Yoksul bir halk. Açlıktan ve hijyensiz koşullardan dolayı salgın hastalıklarla boğuşuyor. Hikâye tam da burada tuhaflaşıyor; sefaletin ortasında herkes histerik bir şekilde dans etmeye başlıyor.
...Dönemin din adamları ve kiliseye göre salgın hastalığın ve ölümlerin sebebi ne olabilir?
tabii ki de dans :)
Onlara göre Tüm bu başa gelen kötü şeyler halkın dans etmesinden dolayı oluyor.
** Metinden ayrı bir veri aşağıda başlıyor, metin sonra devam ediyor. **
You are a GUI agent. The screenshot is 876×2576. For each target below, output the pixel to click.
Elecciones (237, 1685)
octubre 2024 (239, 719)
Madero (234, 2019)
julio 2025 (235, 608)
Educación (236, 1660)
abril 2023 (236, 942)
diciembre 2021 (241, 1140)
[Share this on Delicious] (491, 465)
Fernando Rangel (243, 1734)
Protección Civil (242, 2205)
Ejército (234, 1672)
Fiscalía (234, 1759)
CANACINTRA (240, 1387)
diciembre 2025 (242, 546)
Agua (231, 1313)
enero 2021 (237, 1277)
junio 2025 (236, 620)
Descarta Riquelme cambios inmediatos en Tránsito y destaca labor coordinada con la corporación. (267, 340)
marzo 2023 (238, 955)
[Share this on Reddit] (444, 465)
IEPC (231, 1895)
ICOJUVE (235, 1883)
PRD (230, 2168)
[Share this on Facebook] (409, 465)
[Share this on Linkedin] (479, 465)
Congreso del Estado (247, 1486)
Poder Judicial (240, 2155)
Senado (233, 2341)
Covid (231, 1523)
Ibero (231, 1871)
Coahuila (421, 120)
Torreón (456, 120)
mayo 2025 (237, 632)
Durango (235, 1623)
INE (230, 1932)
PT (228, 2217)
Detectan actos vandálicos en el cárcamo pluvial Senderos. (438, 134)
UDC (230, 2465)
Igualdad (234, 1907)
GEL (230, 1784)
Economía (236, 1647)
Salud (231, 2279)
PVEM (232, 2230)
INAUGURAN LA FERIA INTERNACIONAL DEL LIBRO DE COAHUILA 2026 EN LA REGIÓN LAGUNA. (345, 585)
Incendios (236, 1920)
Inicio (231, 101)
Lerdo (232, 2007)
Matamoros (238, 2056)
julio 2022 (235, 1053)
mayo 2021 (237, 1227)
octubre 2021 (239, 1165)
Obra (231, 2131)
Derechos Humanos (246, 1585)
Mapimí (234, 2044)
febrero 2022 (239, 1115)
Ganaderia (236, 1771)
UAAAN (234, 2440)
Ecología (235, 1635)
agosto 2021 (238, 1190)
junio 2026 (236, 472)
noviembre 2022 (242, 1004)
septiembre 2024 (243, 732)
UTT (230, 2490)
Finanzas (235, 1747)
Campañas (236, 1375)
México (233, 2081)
Bu yüzden dans etmenin günah olduğuna, uğursuzluk getirdiğine dair vaazlar veriyorlar.
Peki Halk zor durumdayken din adamları nasıl diye sorarsanız;
Onların keyfi paşa da yok!
İnsanlara, 'günahlardan arınmak' ve 'Tanrı'nın sevgisini kazanmak' bahaneleriyle cennetten yer satmaya devam ediyorlar.
HALK SORGULAMADIĞI SÜRECE SORUN YOK!
Dansa Davet, endüljansı ironik, etkileyici hatta çarpıcı biçimde anlatıyor. Okurken yüzünüzde oluşan gülümseme bir süre sonra yerini inatçı bir acıya bırakıyor...
Kitap, Johnny Depp ve Juliette Binoche'un başrollerini paylaştığı Chocolat filminden bazı sahneleri hatırlattı bana.